Con un título original tan socorrido como El chico de la casa de al lado, se intuye previamente por donde van los tiros, aunque no era previsible que la cosa pintara tan mal. Jennifer López es Claire, una mujer casada en una delicada situación, separada temporalmente de su marido, Garrett, como consecuencia de que éste le ha engañado con otra, y entregada a un hijo adolescente, Kevin, que trata de nadar entre dos aguas en relación con sus padres. Con este cuadro familiar nada convincente, irrumpe de pronto en la casa de al lado un apuesto joven de 19 años, Noah, que es todo un dechado de virtudes.
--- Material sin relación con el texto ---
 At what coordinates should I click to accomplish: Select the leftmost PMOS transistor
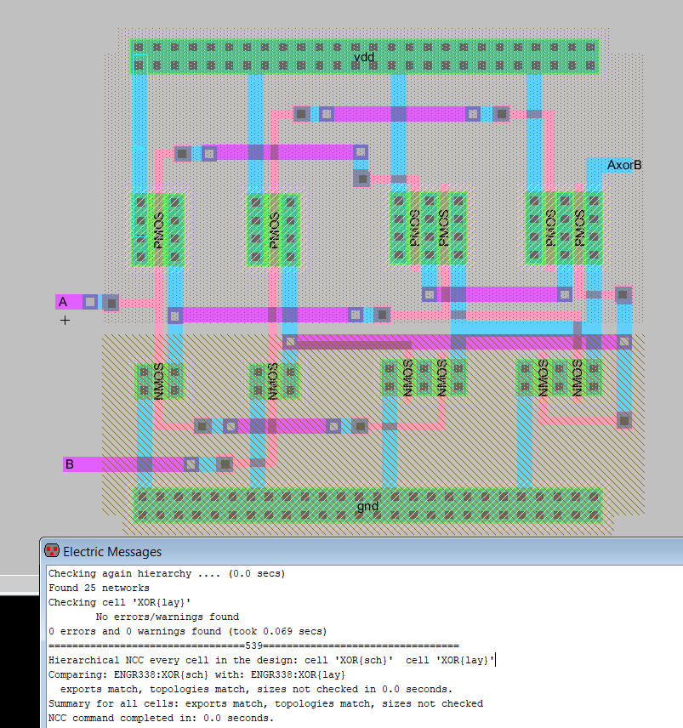(x=158, y=230)
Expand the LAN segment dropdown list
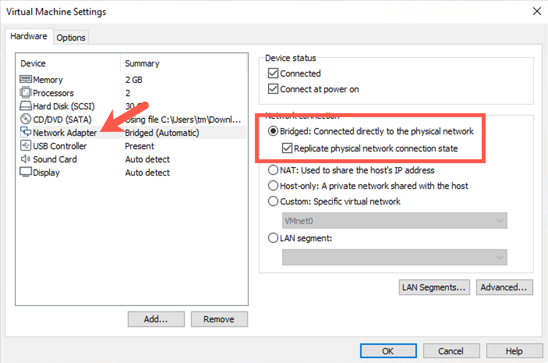 pos(500,257)

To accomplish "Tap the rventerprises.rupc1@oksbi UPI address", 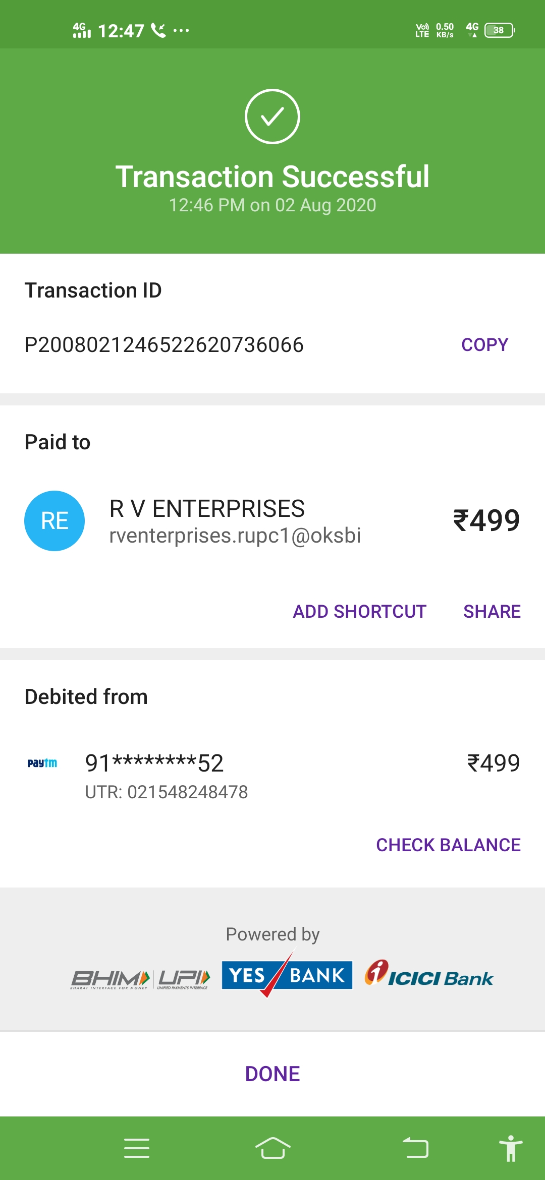I will point(235,536).
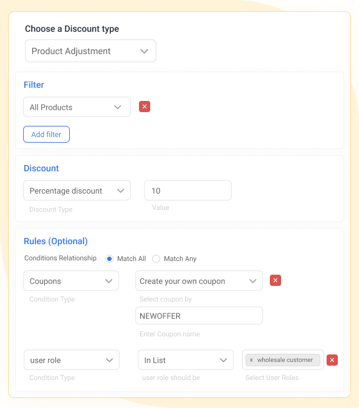The height and width of the screenshot is (408, 359).
Task: Remove wholesale customer tag using small x
Action: (251, 360)

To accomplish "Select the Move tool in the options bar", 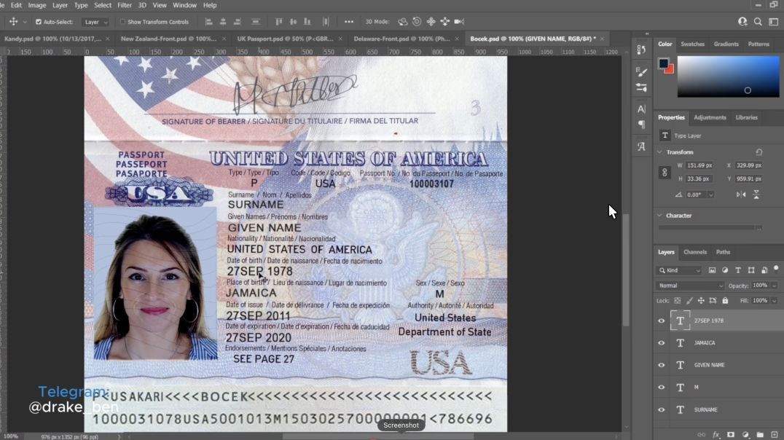I will pos(13,21).
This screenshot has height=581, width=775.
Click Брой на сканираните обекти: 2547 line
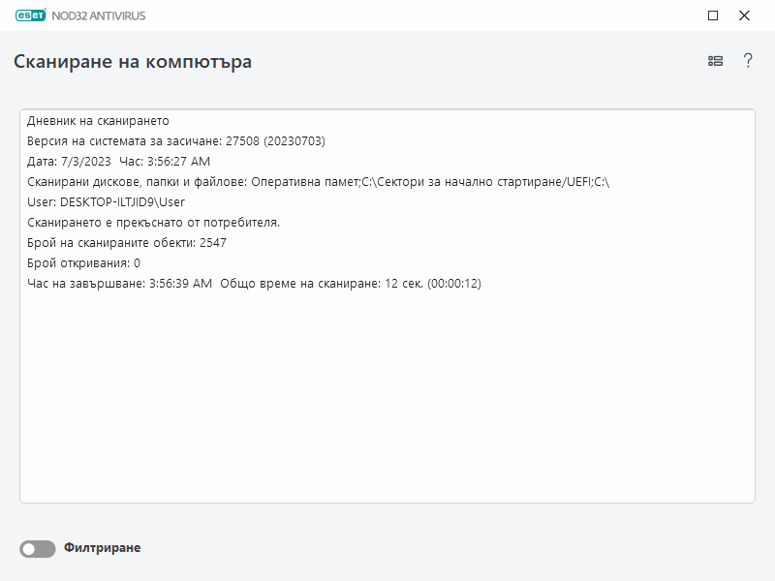click(x=126, y=243)
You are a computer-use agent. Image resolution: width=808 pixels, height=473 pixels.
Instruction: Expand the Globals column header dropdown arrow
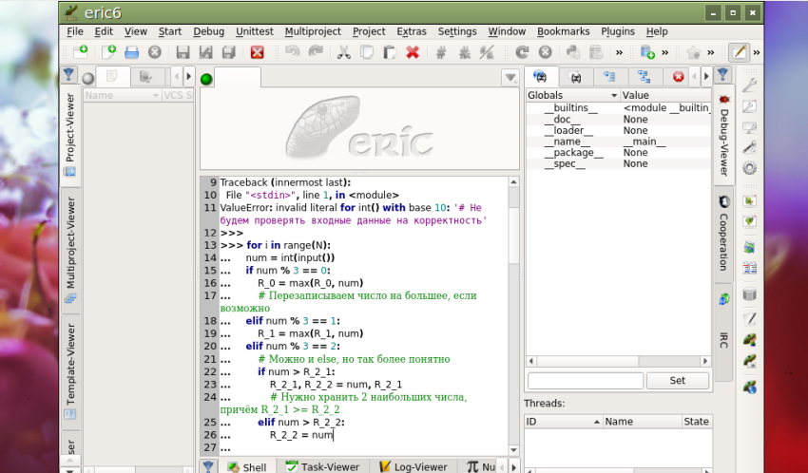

Además de atractivo y seductor es un manitas, en todos los aspectos, especialmente en lo que atañe al bricolage y se presta de inmediato a ayudar a sus vecinos, sobre todo a Claire, en lo que haga falta. La secuencia determinante de la cinta, previsible con tales antecedentes, no es otra que la intensa noche de amor y de sexo que pasan juntos, en un gravísimo error de ella, que va a que va a condicionar su futuro .A partir de aquí lo que sigue es el todo vale, aunque eso incluya soluciones que, francamente, rozan el estupor.